Cost of Vermont's GMO labeling law

Back in 2014, the Vermont legislature passed a law mandating labels on certain foods produced with genetically engineered ingredients.  The law is set to go into effect this summer, and it has prompted a lawsuit and at least a couple federal attempts at a GMO labeling law to provide uniform standards across all states (the most recent is a bill by senator Pat Roberts from Kansas).

Against this backdrop comes a new study on the potential costs of Vermont's law.  According to Agri-Pulse:

A new study funded by the Corn Refiners Association concludes that if Vermont’s mandatory labeling law were allowed to go into effect and spread nationwide, the increased cost of producing food in the U.S. would reach about $82 billion per year, or about $1,050 per family.

That's a sizable sum, and one that's somewhat larger than the often-cited $500/family from  William Lesser of Cornell who estimated the costs of such a policy in New York.  We can add this new study to other previous ones like that of Julian Alston and Dan Sumner of UC Davis who estimated a $1.2 billion cost on California food processors when  that state had a ballot initiative back in 2008.  Tom Marsh and other economists estimated the costs (just of monitoring and oversight) in Washington State of over  $700,000/year when that state had a ballot initiative in 2012.  Here's a nice discussion of labeling effects by some Colorado State University agricultural economists produced with that state held a ballot initiative.

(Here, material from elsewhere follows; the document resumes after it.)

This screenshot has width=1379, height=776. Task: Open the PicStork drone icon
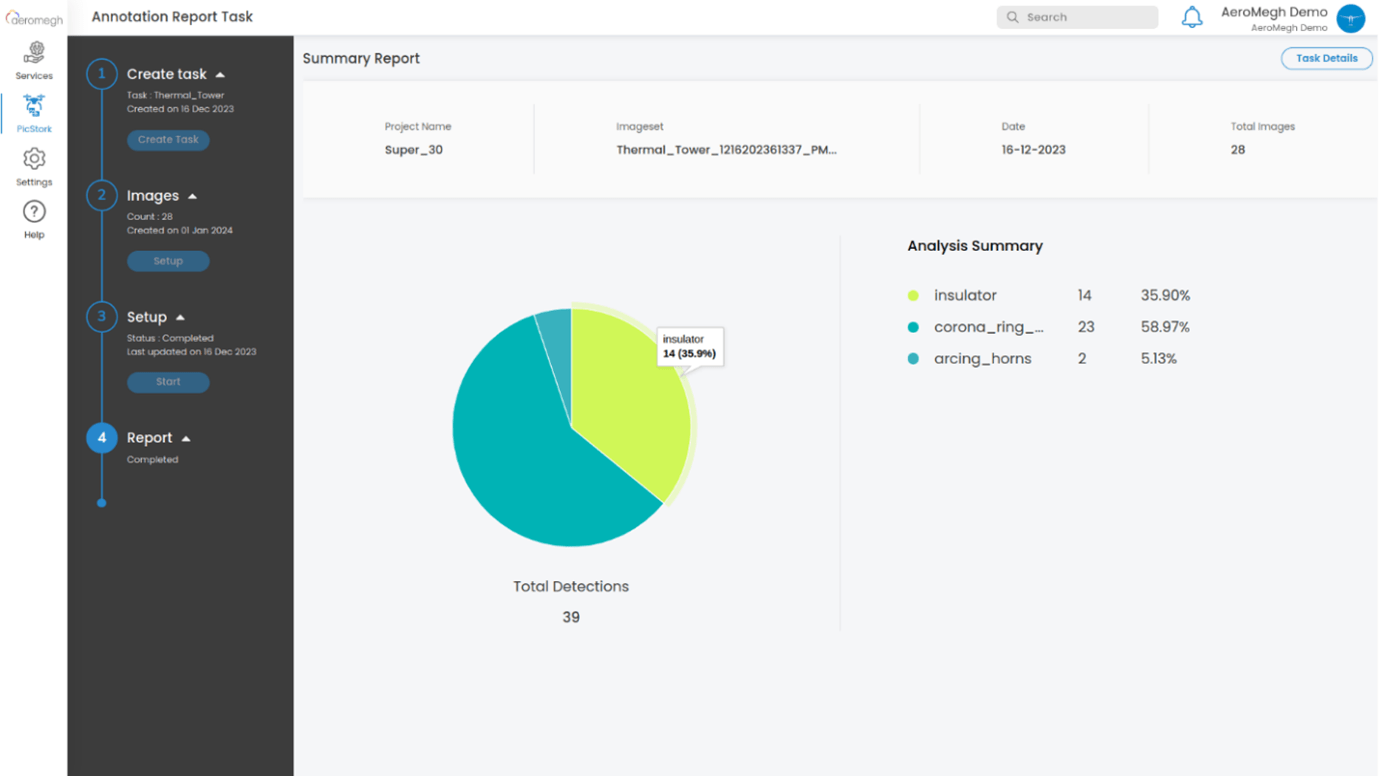(34, 107)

Of course a lot of pro-labeling groups dispute these estimates, and have written their own reports to "debunk" them, (though I find it curious that none of the de-bunkers have much economics training, while each of the authors of the above reports are respected and well known agricultural economists).  The organization Just Label It, for example says

there’s no evidence that requiring food manufacturers to label products that contain genetically modified (GMO) ingredients will increase food prices at the supermarket.

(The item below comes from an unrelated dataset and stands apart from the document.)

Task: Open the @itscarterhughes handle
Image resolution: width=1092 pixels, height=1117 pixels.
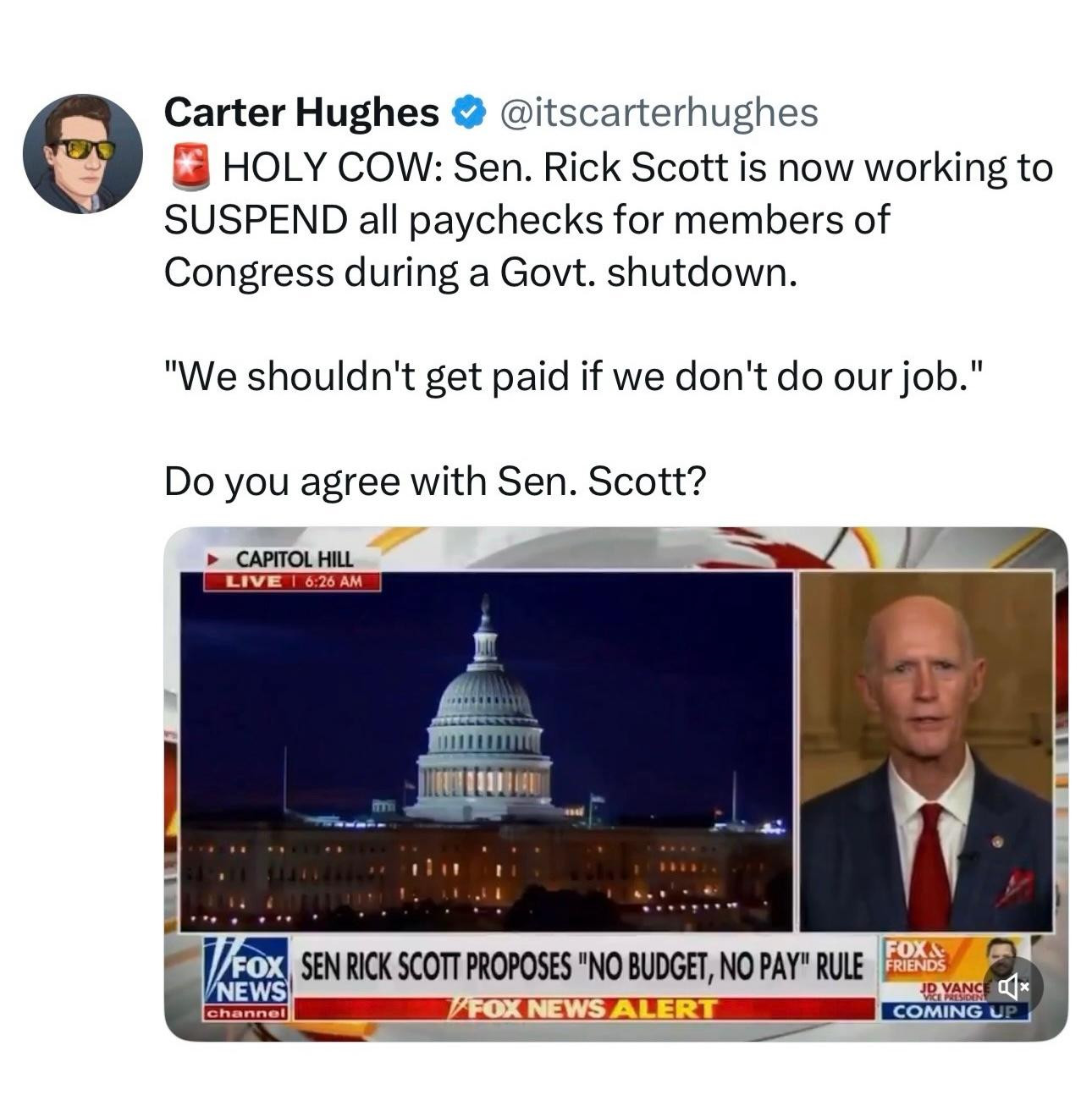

So, where's the truth?  All the studies (by pro- and anti-labeling groups alike) rely on assumptions.  One assumption often made by pro-labeling groups is that the government costs of monitoring and enforcement are essentially nonexistent.  As the Washington study suggests, however, that's unlikely to be true and these extra costs will either manifest themselves in higher taxes or higher food prices, depending on how they're funded and people respond.  Pro-labeling groups are right to suggest that the physical costs associated with changing the label are relatively small and close to the "cost of ink."  The much bigger question, and where most the controversy arises, is how food companies will respond to the label.  If they respond by seeking to source non-GM crops, the cost implications could be quite significant, and this is how we arrive at numbers like $1050/family (the new Vermont study also assumes manufactures will have to comply in all states not just Vermont because of possibility of liability if one of their unlabeled products sold elsewhere unwittingly finds itself on a store shelf in Vermont).  If instead food companies shrug their shoulders and just slap the label on all their products, the costs are likely closer to just the physical re-labeling costs and the government oversight and regulatory costs.  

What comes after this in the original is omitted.